It seems that everyone is piling on the Republican Party as of late. On Sunday, Newt Gingrich was asked whether Sarah Palin was the future of the GOP. He replied that she was in a group of 20 or 30 others. It’s pretty devastating that someone of Gingrich’s caliber would identify his party’s VP nominee - and, arguably, rising star - as one of thirty key party influencers. Doesn’t that tell us something about the troubled state of the Republican Party?

But beyond this, there is troubling news over at The National Review.

As I noted here earlier this year, Christopher Buckley, son of the magazine’s founder, William F. Buckley, endorsed Barack Obama for president, and was quickly shown the door. Today, The New York Times reports that David Frum, a prominent conservative writer, is leaving to launch a Web venture. Over at The Corner, the National Review’s influential blog, you can read comments by a few of the magazine’s contributors.

Yes, like all people, magazine writers move around. But Frum isn’t just any magazine writer, and NR isn’t just any magazine. Or maybe it is now that Mr. Buckley is gone. It’s hard to imagine Mr. Buckley fawning over Palin the way many of the editors and writers there did (one of Frum’s concerns was with the backlash he received after writing negatively about her), but we’ll never know.

But I cannot be unfair to the magazine. After all, I’m hardly a regular reader. I pay attention to Frum and Jonah Goldberg and Rich Lowry and Charles Krauthammer because they’re smart guys even if we disagree consistently (as an aside, Krauthammer wrote this piercing editorial about John Edwards, and I agreed with every word of it.) Peggy Noonan and David Brooks don’t write for NR, but I rarely miss a word (they were both critics of Mrs. Palin; Mr. Brooks described her as “cancer to the Republican Party.”)

In late October, E.J. Dionne, writing in The New Republic, observed, “The cause of Edmund Burke, Leo Strauss, Robert Nisbet and William F. Buckley Jr. is now in the hands of Rush Limbaugh, Sean Hannity–and Sarah Palin. Reason has been overwhelmed by propaganda, ideas by slogans, learned manifestoes by direct-mail hit pieces.”

Like everywhere else in life, it’s easy to pile on the defeated in politics. Aside from the score-keeping, one thing the GOP has always been good at is idea generation. After all, that’s the primary reason Buckley founded NR, and it served as adequate justification for rarely turning a profit.
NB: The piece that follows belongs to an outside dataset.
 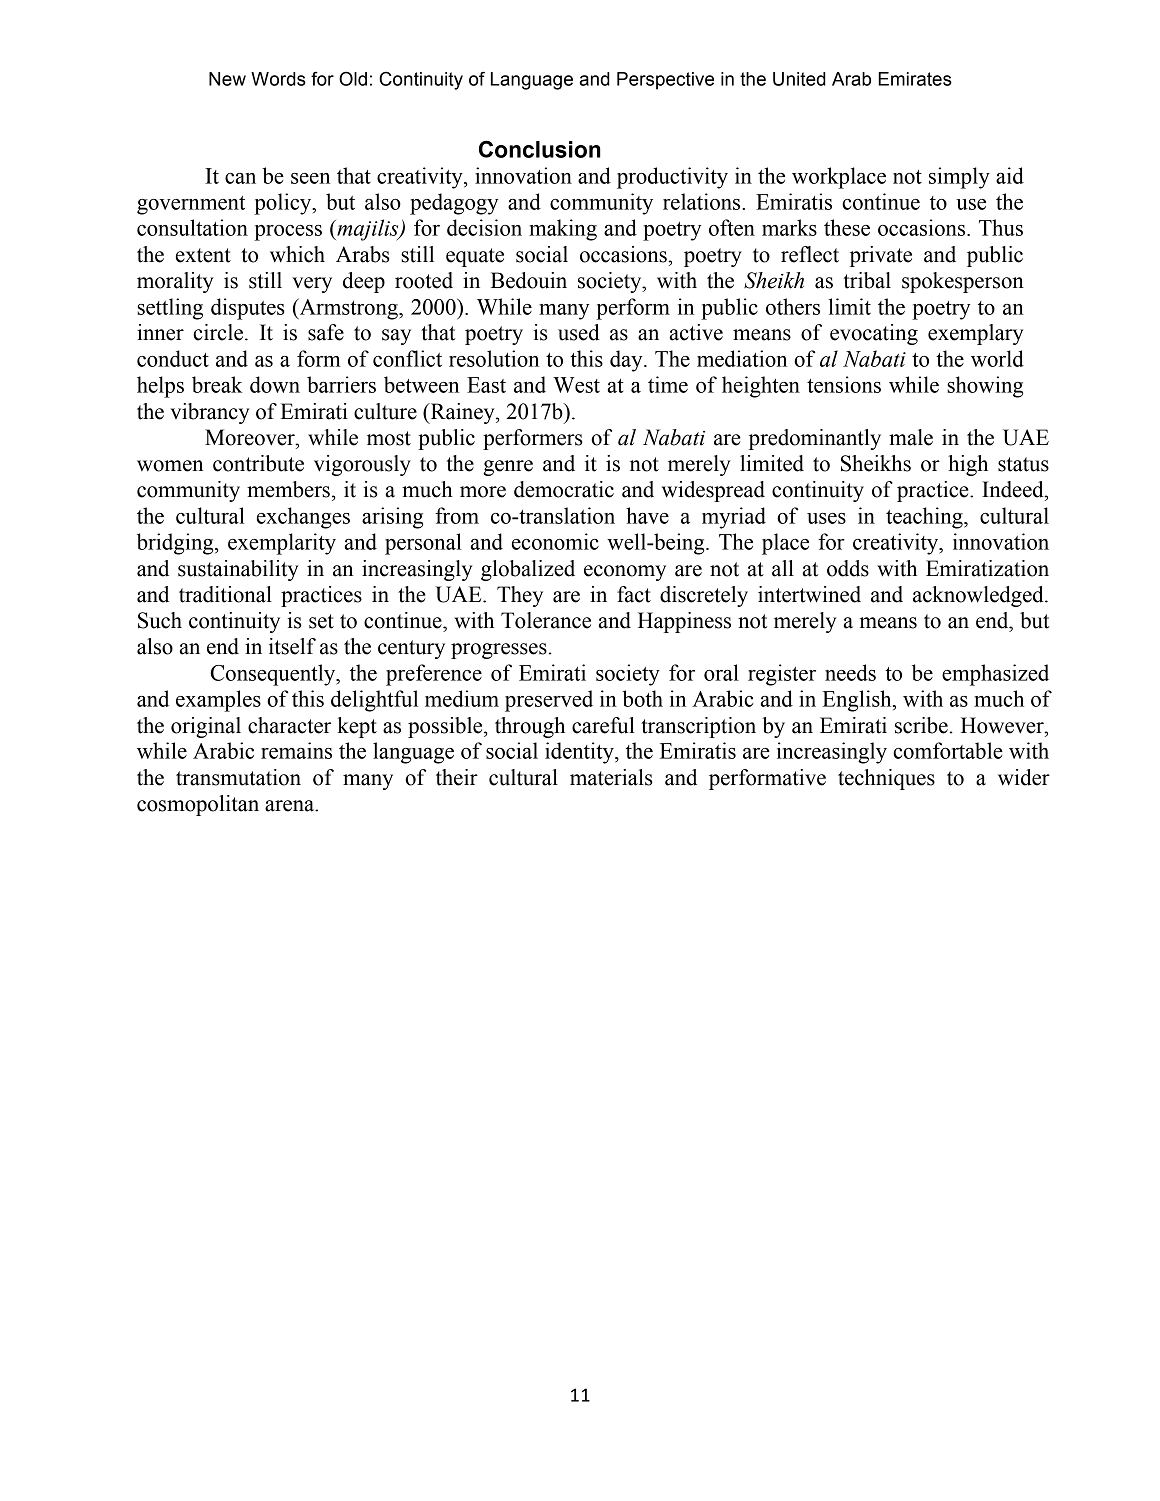 I want to click on Words, so click(x=278, y=79).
Which brings me to a larger question. In the Times‘ article Mr. Frum notes, “I am really and truly frightened by the collapse of support for the Republican Party by the young and the educated.” I’ve been pondering this for past few weeks. Exit polling demonstrates that young people and the well-educated voted overwhelmingly for Mr. Obama. For the first time in eight years, the Democratic Party proved to be the party of ideas.

President George W. Bush will leave office with the lowest approval rating in history, and the comparisons to Herbert Hoover are becoming more accurate as this troubled economy sinks further towards a depression. Barring a Clinton-esque transition gaffe(s), president-elect Obama will enter The White House with approval ratings nearing seventy percent, and substantial majorities in both houses of Congress.

If Mr. Dionne is right, and the GOP think tank is being led by propoganda mongers Sean Hannity, Rush Limbaugh and Mrs. Palin, I am saddened. That may sound strange coming from me (after all, it’s about winning, isn’t it?), but let’s be honest. With our economic future in jeopardy; two concurrent wars being fought thousands of miles away; and an energy crisis like nothing we’ve ever seen, it’s time to populate the marketplace with ideas.

But the GOP is polarized. Former presidential candidates are taking swipes at each other, and no one, not even NR, seems to know which way is up. As good as it has proven to be for Democrats in the short-term, how will Americans fare in the long term?